The hybrid organic forms, invented by the artist herself, courageous in size and embellished with unexpected malleable elements, pulsating to the bare breath of their own shell, staggered by charming conjunctions of feverish lines, un-decrypted scriptures, and intense colors that stretch from a transparent and gentle light blue followed by white streaks and tropical emerald traces to earthy terracotta, the multicellular blue of Mediterranean myths and the dark fields of the shadows, do not directly correspond to any aspect of our past knowledge.

Their succulent primordial essence, adorned with a rapid gestational process which each time generates a different and unprecedented ceramic subject, often doudle-sided in terms of both use and reading, springs from the same ancient Mediterranean sources, is moulded from the same archetypal mud, dries under the same benevolent sun that gave volume, pace, and breath to both prehistoric and contemporary Mediterranean ceramic plains of pithoi and amphorae who sang the joy of life in past centuries. Creatures of the land, the sea and the air, flowers and trees, stars, birds and amphibians, fish, corals and shells, embellish the curves and hollows of these bodies, engrave themselves on the glossy surface, and call for an impromptu celebration.
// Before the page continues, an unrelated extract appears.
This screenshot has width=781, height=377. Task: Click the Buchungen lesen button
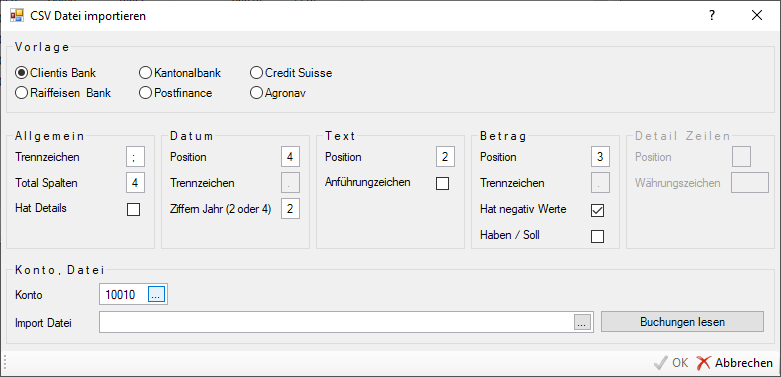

The ceramic realm of Vasso Triga, utterly gilded with precious resources mined by human creation, those which do not fall under strict classification, but which organically belong to our valued European cultural memory, is delightfully balancing between the restless stuccoes of the Minoan seabed and the medieval Cypriot engravings, between the embossed renaissance worlds of Bernard Palissy, the traditional pottery of Vallauris, the psychedelic fields of Miquel Barcelό or the orgiastic fauns and Picasso’s human-shaped suns.

And it is precisely here, on the same Mediterranean bed, within the breath of this magical universe, and by the open gates of the South, that, by sealing as a symbolic visual and tactile condensation this ceramic universe of delights, the brilliant threedimensional suns of the artist are born and suddenly rise.